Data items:
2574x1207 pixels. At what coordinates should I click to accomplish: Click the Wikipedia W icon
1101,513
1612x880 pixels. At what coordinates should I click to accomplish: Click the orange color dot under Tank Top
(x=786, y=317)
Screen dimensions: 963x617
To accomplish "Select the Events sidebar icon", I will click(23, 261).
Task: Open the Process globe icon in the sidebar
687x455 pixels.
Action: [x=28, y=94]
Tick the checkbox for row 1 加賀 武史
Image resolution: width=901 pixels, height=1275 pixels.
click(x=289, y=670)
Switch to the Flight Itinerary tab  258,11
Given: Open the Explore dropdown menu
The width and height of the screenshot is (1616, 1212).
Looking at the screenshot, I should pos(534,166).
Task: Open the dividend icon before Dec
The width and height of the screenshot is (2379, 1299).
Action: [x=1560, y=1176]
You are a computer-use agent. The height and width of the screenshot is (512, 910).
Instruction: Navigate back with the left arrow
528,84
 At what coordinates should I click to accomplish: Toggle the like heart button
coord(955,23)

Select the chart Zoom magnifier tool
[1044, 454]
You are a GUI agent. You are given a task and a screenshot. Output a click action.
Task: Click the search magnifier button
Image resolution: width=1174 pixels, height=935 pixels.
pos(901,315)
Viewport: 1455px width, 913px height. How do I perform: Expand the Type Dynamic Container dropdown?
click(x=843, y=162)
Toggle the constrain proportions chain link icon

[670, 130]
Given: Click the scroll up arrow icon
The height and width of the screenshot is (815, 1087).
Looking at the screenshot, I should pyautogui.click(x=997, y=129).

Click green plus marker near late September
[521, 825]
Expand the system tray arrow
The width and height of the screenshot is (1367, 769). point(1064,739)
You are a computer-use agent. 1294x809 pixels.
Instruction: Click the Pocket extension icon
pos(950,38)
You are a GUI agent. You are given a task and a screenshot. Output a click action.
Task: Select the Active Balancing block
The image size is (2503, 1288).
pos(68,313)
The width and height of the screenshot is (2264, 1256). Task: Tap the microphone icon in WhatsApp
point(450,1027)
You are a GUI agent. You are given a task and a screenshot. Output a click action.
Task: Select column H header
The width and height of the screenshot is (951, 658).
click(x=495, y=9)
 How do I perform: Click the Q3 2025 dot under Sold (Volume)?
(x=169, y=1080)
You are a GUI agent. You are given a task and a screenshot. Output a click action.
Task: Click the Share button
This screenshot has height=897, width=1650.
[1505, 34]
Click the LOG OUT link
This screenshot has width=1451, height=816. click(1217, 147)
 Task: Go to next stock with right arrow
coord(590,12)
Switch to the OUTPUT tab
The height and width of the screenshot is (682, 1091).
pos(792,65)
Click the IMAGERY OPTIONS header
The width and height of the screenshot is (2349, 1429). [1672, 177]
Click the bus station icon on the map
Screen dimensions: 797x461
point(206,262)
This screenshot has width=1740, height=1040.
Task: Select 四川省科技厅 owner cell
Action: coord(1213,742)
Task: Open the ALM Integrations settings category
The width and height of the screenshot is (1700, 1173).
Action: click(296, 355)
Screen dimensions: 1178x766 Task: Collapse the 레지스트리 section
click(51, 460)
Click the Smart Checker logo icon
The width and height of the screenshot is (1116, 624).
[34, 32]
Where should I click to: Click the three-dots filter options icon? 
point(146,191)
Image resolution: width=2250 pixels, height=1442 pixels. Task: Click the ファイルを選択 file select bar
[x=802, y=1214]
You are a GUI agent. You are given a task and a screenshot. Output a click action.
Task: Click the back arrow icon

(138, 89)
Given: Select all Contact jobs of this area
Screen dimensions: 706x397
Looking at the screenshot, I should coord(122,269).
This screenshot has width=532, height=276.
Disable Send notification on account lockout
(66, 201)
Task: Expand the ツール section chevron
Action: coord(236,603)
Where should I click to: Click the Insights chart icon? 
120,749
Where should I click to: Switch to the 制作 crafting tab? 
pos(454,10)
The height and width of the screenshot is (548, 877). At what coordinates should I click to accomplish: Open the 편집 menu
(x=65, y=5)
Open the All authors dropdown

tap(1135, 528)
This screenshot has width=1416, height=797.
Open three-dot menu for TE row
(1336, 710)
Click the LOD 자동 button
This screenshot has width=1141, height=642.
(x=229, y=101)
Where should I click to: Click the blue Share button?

### Task goal
Every entry must appear in the answer, reproduced exactly.

### The answer
2574x1207 pixels. At what coordinates should I click to accomplish: Click the Wikipedia W icon
1101,513
1612x880 pixels. At what coordinates should I click to accomplish: Click the orange color dot under Tank Top
(x=786, y=317)
Screen dimensions: 963x617
To accomplish "Select the Events sidebar icon", I will click(23, 261).
Task: Open the Process globe icon in the sidebar
687x455 pixels.
Action: [x=28, y=94]
Tick the checkbox for row 1 加賀 武史
Image resolution: width=901 pixels, height=1275 pixels.
click(x=289, y=670)
Switch to the Flight Itinerary tab  258,11
Given: Open the Explore dropdown menu
The width and height of the screenshot is (1616, 1212).
Looking at the screenshot, I should pos(534,166).
Task: Open the dividend icon before Dec
The width and height of the screenshot is (2379, 1299).
Action: [x=1560, y=1176]
You are a computer-use agent. The height and width of the screenshot is (512, 910).
Instruction: Navigate back with the left arrow
528,84
 At what coordinates should I click to accomplish: Toggle the like heart button
coord(955,23)

Select the chart Zoom magnifier tool
[1044, 454]
You are a GUI agent. You are given a task and a screenshot. Output a click action.
Task: Click the search magnifier button
Image resolution: width=1174 pixels, height=935 pixels.
pos(901,315)
Viewport: 1455px width, 913px height. How do I perform: Expand the Type Dynamic Container dropdown?
click(x=843, y=162)
Toggle the constrain proportions chain link icon

[670, 130]
Given: Click the scroll up arrow icon
The height and width of the screenshot is (815, 1087).
Looking at the screenshot, I should pyautogui.click(x=997, y=129).

Click green plus marker near late September
[521, 825]
Expand the system tray arrow
The width and height of the screenshot is (1367, 769). point(1064,739)
You are a computer-use agent. 1294x809 pixels.
Instruction: Click the Pocket extension icon
pos(950,38)
You are a GUI agent. You are given a task and a screenshot. Output a click action.
Task: Select the Active Balancing block
The image size is (2503, 1288).
pos(68,313)
The width and height of the screenshot is (2264, 1256). Task: Tap the microphone icon in WhatsApp
point(450,1027)
You are a GUI agent. You are given a task and a screenshot. Output a click action.
Task: Select column H header
The width and height of the screenshot is (951, 658).
click(x=495, y=9)
 How do I perform: Click the Q3 2025 dot under Sold (Volume)?
(x=169, y=1080)
You are a GUI agent. You are given a task and a screenshot. Output a click action.
Task: Click the Share button
This screenshot has height=897, width=1650.
[1505, 34]
Click the LOG OUT link
This screenshot has width=1451, height=816. click(1217, 147)
 Task: Go to next stock with right arrow
coord(590,12)
Switch to the OUTPUT tab
The height and width of the screenshot is (682, 1091).
pos(792,65)
Click the IMAGERY OPTIONS header
The width and height of the screenshot is (2349, 1429). [1672, 177]
Click the bus station icon on the map
Screen dimensions: 797x461
point(206,262)
This screenshot has width=1740, height=1040.
Task: Select 四川省科技厅 owner cell
Action: coord(1213,742)
Task: Open the ALM Integrations settings category
The width and height of the screenshot is (1700, 1173).
Action: click(296, 355)
Screen dimensions: 1178x766 Task: Collapse the 레지스트리 section
click(51, 460)
Click the Smart Checker logo icon
The width and height of the screenshot is (1116, 624).
[34, 32]
Where should I click to: Click the three-dots filter options icon? 
point(146,191)
Image resolution: width=2250 pixels, height=1442 pixels. Task: Click the ファイルを選択 file select bar
[x=802, y=1214]
You are a GUI agent. You are given a task and a screenshot. Output a click action.
Task: Click the back arrow icon

(138, 89)
Given: Select all Contact jobs of this area
Screen dimensions: 706x397
Looking at the screenshot, I should coord(122,269).
This screenshot has width=532, height=276.
Disable Send notification on account lockout
(66, 201)
Task: Expand the ツール section chevron
Action: coord(236,603)
Where should I click to: Click the Insights chart icon? 
120,749
Where should I click to: Switch to the 制作 crafting tab? 
pos(454,10)
The height and width of the screenshot is (548, 877). At what coordinates should I click to accomplish: Open the 편집 menu
(x=65, y=5)
Open the All authors dropdown

tap(1135, 528)
This screenshot has width=1416, height=797.
Open three-dot menu for TE row
(1336, 710)
Click the LOD 자동 button
This screenshot has width=1141, height=642.
(x=229, y=101)
Where should I click to: Click the blue Share button?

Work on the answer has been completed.